WASHINGTON, ESTADOS UNIDOS.- Para Alejandro Werner, economista jefe del Fondo Monetario Internacional para la región, los países de América Latina, se encuentran “lejos” de lograr una integración económica cabal, que sea capaz de acelerar el crecimiento.

La región de exportadores de materias primas vive un cambio de paradigmas: Argentina y Brasil, dos grandes economías sudamericanas en dificultades bailan en sintonía política y económica, enfatizando el libre mercado y el pragmatismo.

La Alianza del Pacífico, considerada como la sexta economía del mundo, se erige en el referente de integración tras lograr liberalizar en cinco años el 92% del comercio entre sus cuatro países miembros Perú, México, Chile y Colombia.

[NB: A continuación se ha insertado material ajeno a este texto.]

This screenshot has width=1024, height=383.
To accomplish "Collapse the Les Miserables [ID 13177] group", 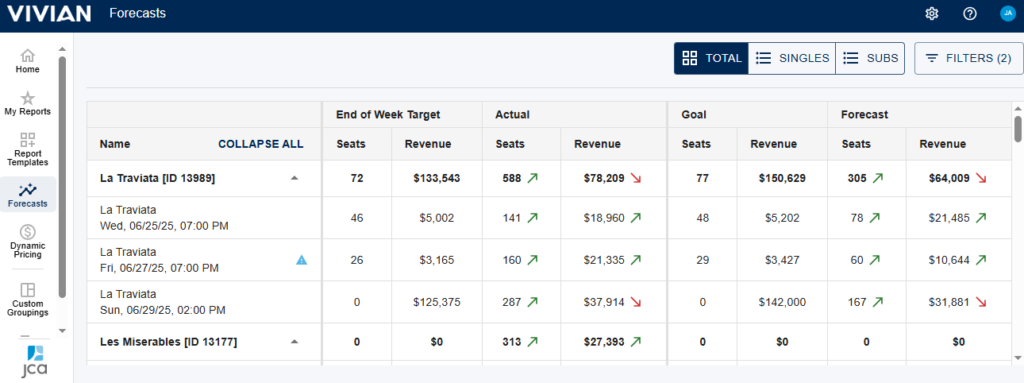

Pero América Latina, considerada la región más desigual del planeta es también de las menos integradas comercialmente, atascada aún por la burocracia en los cruces fronterizos y la relativa facilidad de enviar las exportaciones a Estados Unidos y no a los países vecinos.

Debido a esto, según Werner, la región es un retazo de bloques disímiles – Mercosur, Alianza del Pacífico, Alianza Bolivariana-, con economías muy abiertas y otras muy cerradas con aranceles altos y marcos regulatorios complejos.

“La región ha seguido diferentes trayectorias” y “comercia entre ella mucho menos de lo que comercian entre ellas otras regiones del mundo”, estima Werner. Incluso en la Alianza del Pacífico el comercio interno hoy apenas llega al 4%.

Con un crecimiento desacelerado (el FMI prevé una contracción de 0, 6% este año) por la caída de los precios de materias primas, y tras gozar una década del auge de la demanda mundial, la región puede aprovechar una mayor integración para impulsar su actividad económica.

Según Werner, con la “palanca” de integración comercial y de integración financiera, si se trabaja “de manera importante en esto” en los próximos cinco años la región puede “lograr un impulso considerable del crecimiento económico”.

Pero una integración toma tiempo, especialmente si se se considera el bajo desarrollo del transporte y las conexiones en América Latina: “Como toda reforma estructural los efectos son graduales”, señala el experto.